• Items:
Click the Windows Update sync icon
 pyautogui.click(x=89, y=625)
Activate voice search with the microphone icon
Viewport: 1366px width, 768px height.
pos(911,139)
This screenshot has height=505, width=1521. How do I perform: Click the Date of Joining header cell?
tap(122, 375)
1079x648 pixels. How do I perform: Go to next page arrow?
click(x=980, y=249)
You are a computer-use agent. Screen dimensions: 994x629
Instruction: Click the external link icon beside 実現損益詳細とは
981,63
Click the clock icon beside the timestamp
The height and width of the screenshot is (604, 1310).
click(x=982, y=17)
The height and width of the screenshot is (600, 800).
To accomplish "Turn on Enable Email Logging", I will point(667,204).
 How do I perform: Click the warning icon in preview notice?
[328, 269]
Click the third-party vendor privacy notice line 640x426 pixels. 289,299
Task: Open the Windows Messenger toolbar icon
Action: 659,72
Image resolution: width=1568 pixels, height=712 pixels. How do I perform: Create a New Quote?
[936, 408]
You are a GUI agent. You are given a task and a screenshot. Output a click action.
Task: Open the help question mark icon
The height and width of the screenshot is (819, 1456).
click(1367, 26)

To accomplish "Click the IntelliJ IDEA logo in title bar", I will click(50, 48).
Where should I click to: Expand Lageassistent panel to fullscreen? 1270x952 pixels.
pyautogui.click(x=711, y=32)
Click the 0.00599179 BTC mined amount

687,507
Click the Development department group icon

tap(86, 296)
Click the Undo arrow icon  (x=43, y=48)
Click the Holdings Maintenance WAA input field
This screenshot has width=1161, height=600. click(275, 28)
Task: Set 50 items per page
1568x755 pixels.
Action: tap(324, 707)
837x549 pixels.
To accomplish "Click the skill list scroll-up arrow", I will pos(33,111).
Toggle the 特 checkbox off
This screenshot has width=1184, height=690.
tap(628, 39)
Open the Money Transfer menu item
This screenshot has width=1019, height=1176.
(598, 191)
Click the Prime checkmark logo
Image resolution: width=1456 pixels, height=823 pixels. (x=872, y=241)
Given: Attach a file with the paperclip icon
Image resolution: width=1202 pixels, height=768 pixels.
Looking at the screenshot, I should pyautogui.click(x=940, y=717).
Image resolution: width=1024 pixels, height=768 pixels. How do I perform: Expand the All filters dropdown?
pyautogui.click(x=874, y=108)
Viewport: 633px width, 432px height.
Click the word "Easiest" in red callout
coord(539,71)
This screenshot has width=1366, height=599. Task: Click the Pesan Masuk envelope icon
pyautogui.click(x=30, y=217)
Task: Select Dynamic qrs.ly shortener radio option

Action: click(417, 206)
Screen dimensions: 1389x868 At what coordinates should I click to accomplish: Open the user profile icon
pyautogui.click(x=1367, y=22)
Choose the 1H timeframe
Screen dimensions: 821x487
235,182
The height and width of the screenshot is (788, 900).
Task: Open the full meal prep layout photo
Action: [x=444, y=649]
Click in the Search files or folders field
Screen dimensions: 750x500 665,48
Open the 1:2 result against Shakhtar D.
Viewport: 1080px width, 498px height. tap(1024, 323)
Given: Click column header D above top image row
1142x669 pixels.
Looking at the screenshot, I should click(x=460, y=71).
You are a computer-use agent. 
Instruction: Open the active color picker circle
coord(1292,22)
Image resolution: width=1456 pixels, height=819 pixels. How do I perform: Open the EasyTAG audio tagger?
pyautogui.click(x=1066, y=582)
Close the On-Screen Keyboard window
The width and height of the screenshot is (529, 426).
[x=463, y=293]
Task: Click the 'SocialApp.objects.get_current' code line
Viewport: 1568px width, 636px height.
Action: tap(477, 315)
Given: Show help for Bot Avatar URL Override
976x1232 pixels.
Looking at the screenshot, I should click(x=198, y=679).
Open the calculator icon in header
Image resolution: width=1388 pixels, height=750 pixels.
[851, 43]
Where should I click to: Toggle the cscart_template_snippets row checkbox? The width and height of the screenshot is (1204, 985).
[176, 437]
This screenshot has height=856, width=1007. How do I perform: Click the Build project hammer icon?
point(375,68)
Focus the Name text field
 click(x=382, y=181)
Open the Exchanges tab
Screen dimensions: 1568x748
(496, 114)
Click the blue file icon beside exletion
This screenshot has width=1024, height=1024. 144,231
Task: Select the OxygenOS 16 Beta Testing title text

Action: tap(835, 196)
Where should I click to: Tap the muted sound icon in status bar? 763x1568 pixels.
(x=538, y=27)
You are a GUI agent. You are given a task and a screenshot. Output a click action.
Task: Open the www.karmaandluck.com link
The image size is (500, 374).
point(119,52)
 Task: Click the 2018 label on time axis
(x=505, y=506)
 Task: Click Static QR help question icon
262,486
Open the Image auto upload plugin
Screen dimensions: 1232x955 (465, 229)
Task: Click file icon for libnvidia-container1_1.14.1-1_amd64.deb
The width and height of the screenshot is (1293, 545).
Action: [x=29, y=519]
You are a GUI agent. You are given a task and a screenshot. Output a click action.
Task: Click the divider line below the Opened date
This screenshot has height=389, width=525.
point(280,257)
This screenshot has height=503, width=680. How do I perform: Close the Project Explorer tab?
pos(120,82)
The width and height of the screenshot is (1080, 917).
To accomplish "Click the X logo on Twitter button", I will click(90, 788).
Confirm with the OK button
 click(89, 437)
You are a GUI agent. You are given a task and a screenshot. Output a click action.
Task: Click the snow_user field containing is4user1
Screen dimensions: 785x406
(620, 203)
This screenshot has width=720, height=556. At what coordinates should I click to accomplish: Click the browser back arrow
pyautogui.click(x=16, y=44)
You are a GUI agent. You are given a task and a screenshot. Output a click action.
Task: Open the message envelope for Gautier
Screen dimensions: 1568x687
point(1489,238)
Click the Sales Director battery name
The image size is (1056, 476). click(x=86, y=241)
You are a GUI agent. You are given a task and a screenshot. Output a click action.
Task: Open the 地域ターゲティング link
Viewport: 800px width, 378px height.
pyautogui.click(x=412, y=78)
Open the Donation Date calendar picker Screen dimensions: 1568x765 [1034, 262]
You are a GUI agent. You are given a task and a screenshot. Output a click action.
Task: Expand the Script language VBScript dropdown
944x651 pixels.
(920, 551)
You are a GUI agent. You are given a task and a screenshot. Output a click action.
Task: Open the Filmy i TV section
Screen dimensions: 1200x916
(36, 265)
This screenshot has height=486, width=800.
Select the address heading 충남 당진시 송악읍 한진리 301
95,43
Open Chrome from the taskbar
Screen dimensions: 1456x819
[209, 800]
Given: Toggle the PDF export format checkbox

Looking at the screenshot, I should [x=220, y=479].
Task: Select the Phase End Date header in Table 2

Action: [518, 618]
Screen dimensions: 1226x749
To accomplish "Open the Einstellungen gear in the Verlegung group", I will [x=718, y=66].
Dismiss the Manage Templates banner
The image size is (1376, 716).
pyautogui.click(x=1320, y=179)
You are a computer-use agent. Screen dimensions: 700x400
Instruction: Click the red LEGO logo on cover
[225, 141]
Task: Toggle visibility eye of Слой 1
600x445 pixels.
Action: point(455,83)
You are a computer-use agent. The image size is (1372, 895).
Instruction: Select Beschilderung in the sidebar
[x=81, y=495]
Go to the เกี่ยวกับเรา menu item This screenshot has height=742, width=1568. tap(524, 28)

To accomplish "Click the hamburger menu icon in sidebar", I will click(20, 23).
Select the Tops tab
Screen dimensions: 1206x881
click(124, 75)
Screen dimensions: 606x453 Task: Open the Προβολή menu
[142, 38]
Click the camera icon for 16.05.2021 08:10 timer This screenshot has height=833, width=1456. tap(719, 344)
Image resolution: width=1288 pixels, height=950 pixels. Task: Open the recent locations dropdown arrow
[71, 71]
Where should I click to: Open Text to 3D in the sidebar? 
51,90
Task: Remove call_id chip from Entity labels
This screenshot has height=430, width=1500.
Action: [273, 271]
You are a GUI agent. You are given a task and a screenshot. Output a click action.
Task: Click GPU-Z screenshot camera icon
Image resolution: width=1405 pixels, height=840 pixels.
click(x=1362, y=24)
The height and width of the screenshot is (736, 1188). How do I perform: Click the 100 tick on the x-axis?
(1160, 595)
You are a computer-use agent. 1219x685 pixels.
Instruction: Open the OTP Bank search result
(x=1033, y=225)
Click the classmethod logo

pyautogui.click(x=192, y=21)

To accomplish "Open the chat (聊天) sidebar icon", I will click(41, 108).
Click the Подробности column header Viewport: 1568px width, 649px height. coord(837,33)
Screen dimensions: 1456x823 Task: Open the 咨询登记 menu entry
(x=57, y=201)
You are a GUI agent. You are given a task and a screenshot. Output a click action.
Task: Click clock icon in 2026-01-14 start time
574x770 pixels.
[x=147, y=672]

• Stated problem: Can you copy out, unchanged, the lines starting with the one containing "Image resolution: width=1288" and running through the one containing "click(x=1362, y=24)"?

• Solution to this exercise:
Image resolution: width=1288 pixels, height=950 pixels. Task: Open the recent locations dropdown arrow
[71, 71]
Where should I click to: Open Text to 3D in the sidebar? 
51,90
Task: Remove call_id chip from Entity labels
This screenshot has height=430, width=1500.
Action: [273, 271]
You are a GUI agent. You are given a task and a screenshot. Output a click action.
Task: Click GPU-Z screenshot camera icon
Image resolution: width=1405 pixels, height=840 pixels.
click(x=1362, y=24)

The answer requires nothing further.